2. The carotenoid-producing host cell of claim 1, wherein the percentage of trans-retinal in the retinal mix comprising trans- and cis-retinal is in the range of about at least 65 to 98%, preferably about at least 65 to 95%, more preferably at least about 65 to 90% based on the total amount of retinal produced by said host cell.

3. The carotenoid-producing host cell according to claim 1 comprising a heterologous stereoselective BCO.

4. The carotenoid-producing host cell according to claim 1, wherein the BCO is selected from fungi, plants or animal, preferably selected from Fusarium, Ustilago, Crocus, Drosophila, Danio, Ictalurus, Esox, Latimeria, more preferably selected from Fusarium fujikuroi, Ustilago maydis, Crocus sativus, Drosophila melanogaster, Danio rerio, Ictalurus punctatus, Esox lucius, Latimeria chalumnae.

5. The carotenoid-producing host cell according to claim 4, wherein the BCO is selected from a polypeptide with at least about 60% identity to a polypeptide according to sequences known from the database such as EAK81726, AJ854252, Q84K96.1, or with at least 50% identity to a polypeptide according to sequence known from the database as Q90WH4.

6. The carotenoid-producing host cell according to claim 5, expressing a polynucleotide encoding a polypeptide with at least about 60% identity to a polypeptide according to SEQ ID NOs:1, 3, 5 or 7 or a polypeptide with at least about 50% identity to a polypeptide sequence according to SEQ ID NOs:9, 11, 13, 15 or 17.

7. The carotenoid-producing host cell according to claim 1, wherein the host cell is selected from plants, fungi, algae or microorganisms, such as selected from the group consisting of Escherichia, Streptomyces, Pantoea, Bacillus, Flavobacterium, Synechococcus, Lactobacillus, Corynebacterium, Micrococcus, Mixococcus, Brevibacterium, Bradyrhizobium, Gordonia, Dietzia, Muricauda, Sphingomonas, Synochocystis, Paracoccus, Saccharomyces, Aspergillus, Pichia, Hansenula, Phycomyces, Mucor, Rhodotorula, Sporobolomyces, Xanthophyllomyces, Phaffia, and Blakeslea, preferably selected from fungi including yeast, more preferably selected from the group consisting of Saccharomyces, Aspergillus, Pichia, Hansenula, Phycomyces, Mucor, Rhodotorula, Sporobolomyces, Xanthophyllomyces, Phaffia, Blakeslea and Yarrowia, most preferably from Yarrowia lipolytica or Saccharomyces cerevisiae.

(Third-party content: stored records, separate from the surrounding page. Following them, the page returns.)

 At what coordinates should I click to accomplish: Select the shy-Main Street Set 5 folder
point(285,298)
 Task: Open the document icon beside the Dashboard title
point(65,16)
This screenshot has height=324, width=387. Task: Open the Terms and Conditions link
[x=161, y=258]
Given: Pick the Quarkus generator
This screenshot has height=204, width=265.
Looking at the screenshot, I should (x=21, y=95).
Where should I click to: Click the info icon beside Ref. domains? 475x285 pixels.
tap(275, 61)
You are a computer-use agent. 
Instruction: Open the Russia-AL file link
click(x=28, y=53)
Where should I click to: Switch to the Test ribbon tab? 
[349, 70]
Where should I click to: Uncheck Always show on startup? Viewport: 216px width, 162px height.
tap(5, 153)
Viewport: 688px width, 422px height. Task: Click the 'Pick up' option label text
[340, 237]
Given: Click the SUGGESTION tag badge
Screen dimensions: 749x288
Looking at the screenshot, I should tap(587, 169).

8. The carotenoid-producing host cell according to claim 1, wherein the trans-retinal is further converted into vitamin A.

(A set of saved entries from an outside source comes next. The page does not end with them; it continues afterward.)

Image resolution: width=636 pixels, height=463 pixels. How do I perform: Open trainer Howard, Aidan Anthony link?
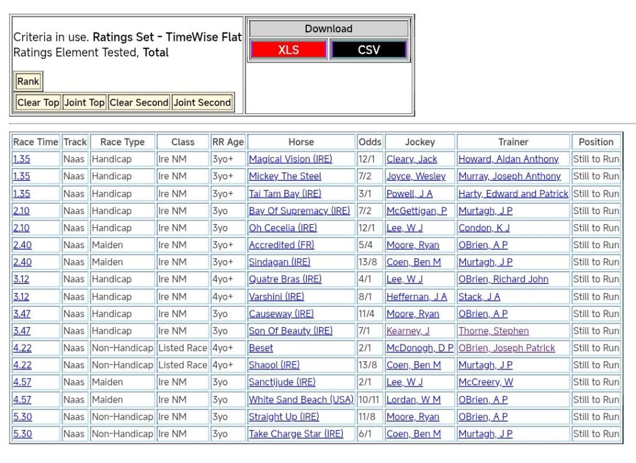[x=508, y=160]
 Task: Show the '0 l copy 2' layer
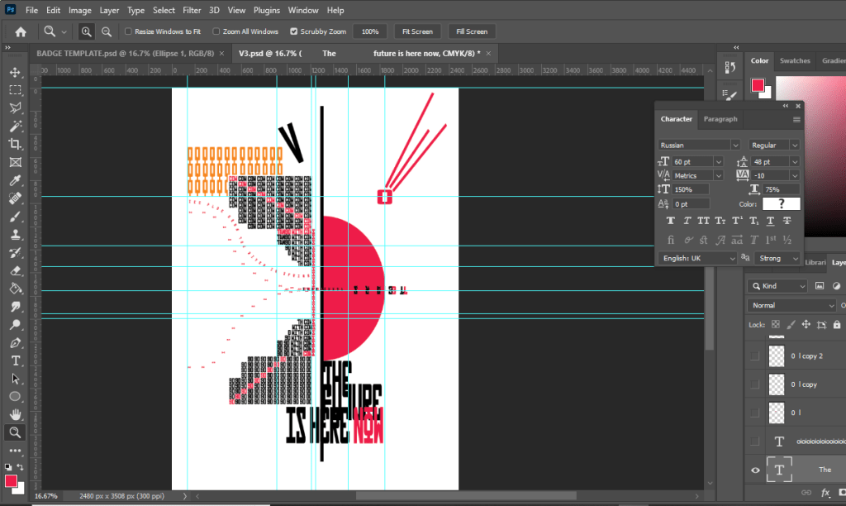point(754,356)
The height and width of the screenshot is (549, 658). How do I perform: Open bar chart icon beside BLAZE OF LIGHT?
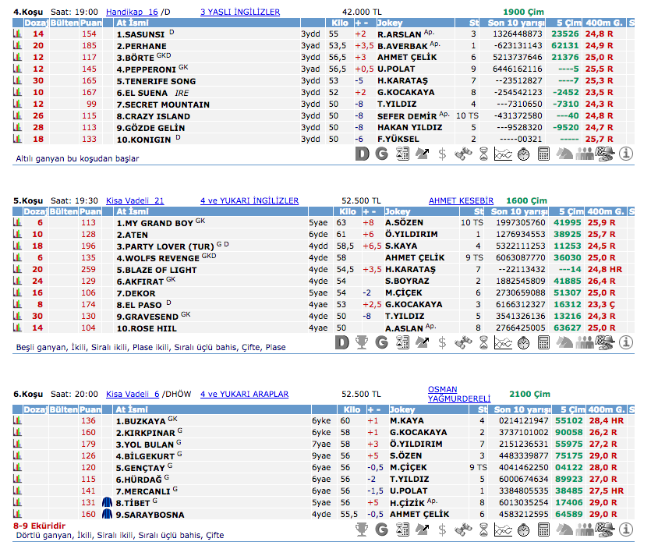pyautogui.click(x=17, y=269)
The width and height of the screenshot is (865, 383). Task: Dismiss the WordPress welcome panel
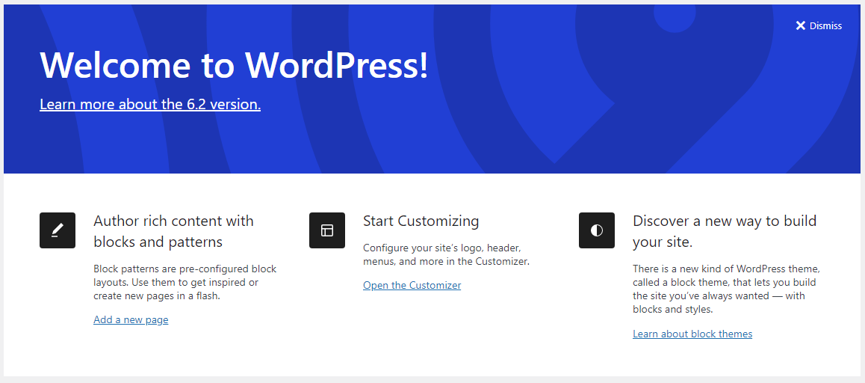[x=819, y=26]
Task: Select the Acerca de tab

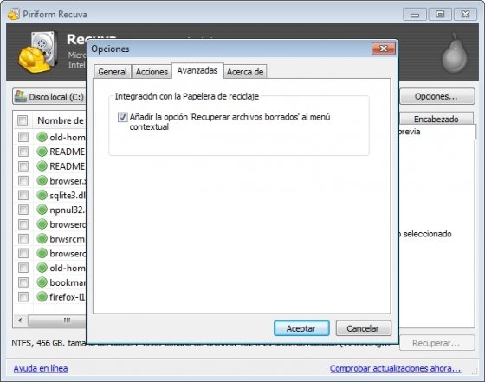Action: (245, 72)
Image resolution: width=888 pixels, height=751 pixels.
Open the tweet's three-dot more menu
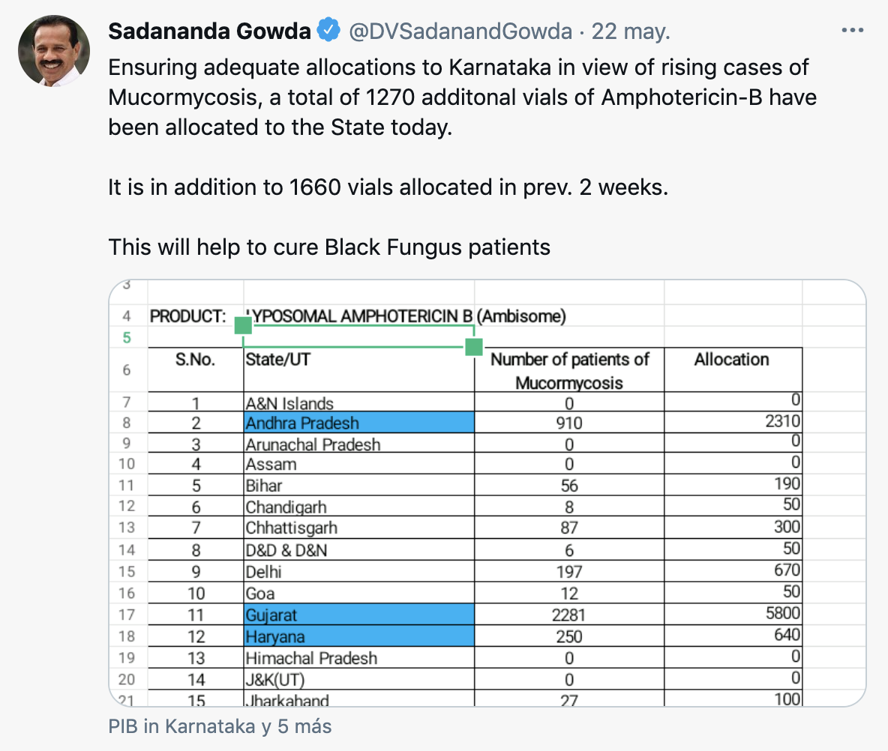click(x=853, y=31)
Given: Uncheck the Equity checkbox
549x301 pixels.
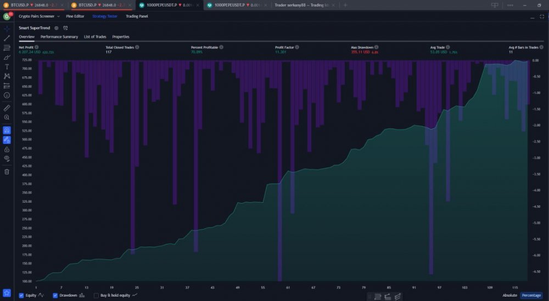Looking at the screenshot, I should coord(21,296).
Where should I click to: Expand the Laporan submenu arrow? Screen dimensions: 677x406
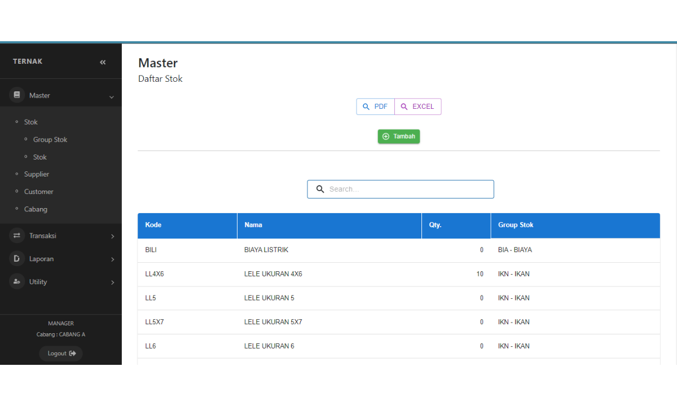tap(112, 259)
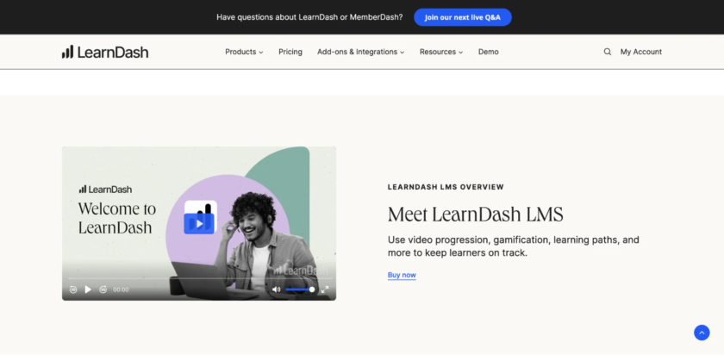Screen dimensions: 724x355
Task: Click the video progress bar
Action: pyautogui.click(x=198, y=278)
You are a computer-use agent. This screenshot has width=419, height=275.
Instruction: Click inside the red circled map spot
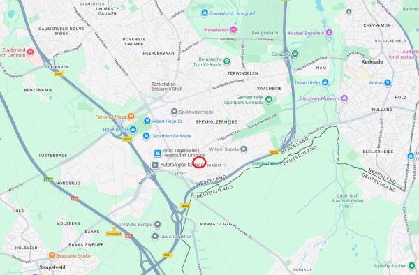tap(199, 163)
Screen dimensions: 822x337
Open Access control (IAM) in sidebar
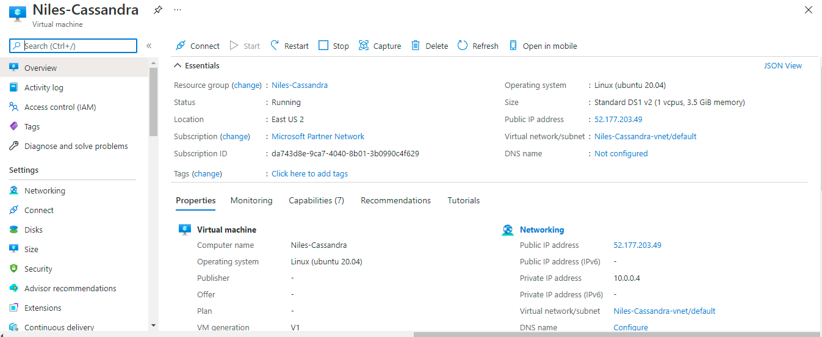click(60, 107)
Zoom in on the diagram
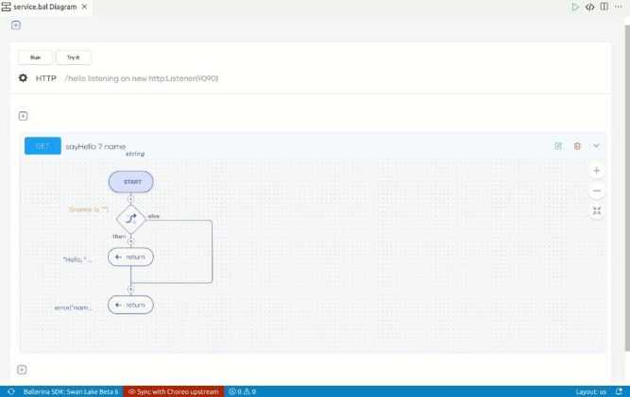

9. A process for production of a retinal mix comprising trans- and cis-retinal via enzymatic activity of a stereoselective BCO, comprising contacting beta-carotene with said BCO, wherein the ratio of trans-retinal to cis-retinal in the retinal mix is at least about 2:1.

10. A process for decreasing the amount of cis-retinal produced from enzymatic cleavage of beta-carotene, said process comprising contacting beta-carotene with a stereoselective BCO, wherein the amount of cis-retinal in the retinal mix resulting from cleavage of beta-carotene is in the range of about 35% or less based on the total amount of retinal.

11. A process for increasing the amount of trans-retinal produced from enzymatic cleavage of beta-carotene, said process comprising contacting beta-carotene with a stereoselective BCO, wherein the amount of trans-retinal in the retinal mix is in the range of at least about 65 to 98% based on the total amount of retinal.

12. A process according to claim 9 using the carotenoid-producing host cell.

13. A process for production of vitamin A comprising the steps of: (a) introducing a nucleic acid molecule encoding a stereoselective BCO, into a suitable carotene-producing host cell, (b) enzymatic conversion of beta-carotene into a retinal mix comprising cis- and trans-retinal, wherein the percentage of trans-retinal is at least about 65% based on the total amount of retinal, (c) conversion of trans-retinal into vitamin A under suitable culture conditions.

14. Use of a carotenoid-producing host cell according to claim 1 for production of a retinal mix comprising trans- and cis-retinal in a ratio of 2:1, wherein said host cell expressing a heterologous BCO with stereoselectivity towards production of trans-isoforms.